I am not expecting from it the most accurate prediction but to start with the package does not return anything but one language as an answer even for texts which have 2 or 3 languages in them.
The texts which I am using have on average 20 words such as the following:
text = 'Je travaillais en France. Je suis tres heureux. I work in London. I grew up in Manchester.'
I always get something like the following - no multiple languages answer:
Prediction is reliable: True
Language 1: name: English code: en confidence: 98.0 read bytes: 682
Language 2: name: un code: un confidence: 0.0 read bytes: 0
Language 3: name: un code: un confidence: 0.0 read bytes: 0
It is nowhere near the example at its docs:
> China (simplified Chinese: 中国; traditional Chinese: 中國),
>
> name: English code: en confidence: 71.0 read bytes: 887
> name: Chinese code: zh_Hant confidence: 11.0 read bytes: 1755
> name: un code: un confidence: 0.0 read bytes: 0
Even though to be honest when I am running the detector with the Chinese-English example above I do get a mixed languages answer.

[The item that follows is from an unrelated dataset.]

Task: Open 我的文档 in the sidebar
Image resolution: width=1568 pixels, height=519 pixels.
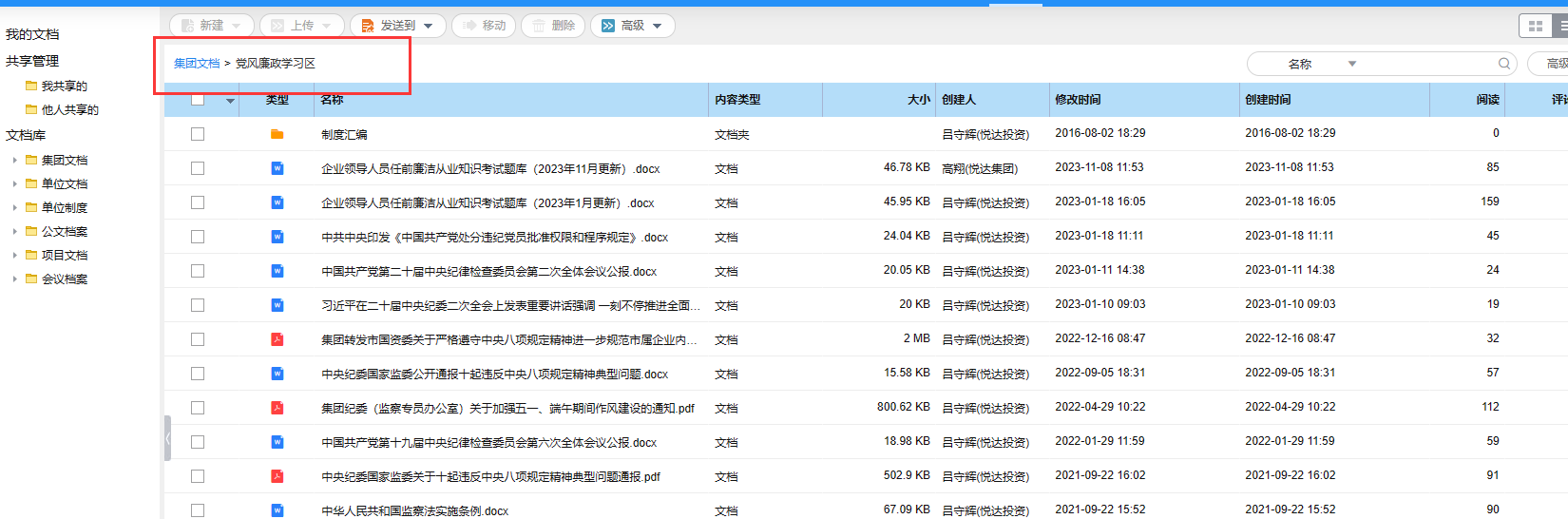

The code is simply the following:
from polyglot.detect import Detector
text = 'Je travaillais en France. Je suis tres heureux. I work in London. I grew up in Manchester.'
answer = Detector(text)
print(answer)
Why is this happening?
P.S.
Also, in the case of detecting the language of one (even very common) word polyglot
is pretty bad.
For example for the word quantita
(which is Italian) it gives back English.
I know that many of the these packages can be mainly succesful when having a large text but it is surprising that they cannot even capture even these simplE words.
Textblob
seems to be even good with single words but you can send a very limited number of requests to it (in both cases perhaps because it uses the Google API).
Upvotes: 1
Views: 1263
Reputation: 11
Just use this approach
print(Detector('Your_text', quiet=True))
Also dont forget to download language packages. In order to download all language packages for transliteration Mode you can use:
from polyglot.downloader import downloader
downloader.download("TASK:transliteration2", quiet=True)
To download all Modes for specific language, simply run this command from terminal:
polyglot download LANG:ar
I suggest to read complete manual on downloading Modes and language packs here: https://polyglot.readthedocs.io/en/latest/Download.html
Upvotes: 1
Reputation: 11
I think Polyglot detect the language by reading the characters used in the text. The examples you have mentioned above are all written in English(Transliterated). It doesn't matter whether the words are of French, Italian, Spanish, Chinese etc.. langaueg. It will all be detected as English because it's written by using the character sets of English language.
So Polyglot is only useful for the languages which uses Non-Latin characters in it like Greek, Russian, Arabic or Chinese.
That is why you got Chinese language as well in below case, Confidence is low because very few characters are in Chinese and more are Latin characters:
China (simplified Chinese: 中国; traditional Chinese: 中國),
name: English code: en confidence: 71.0 read bytes: 887 name: Chinese code: zh_Hant confidence: 11.0 read bytes: 1755 name: un code: un confidence: 0.0 read bytes: 0
Upvotes: 0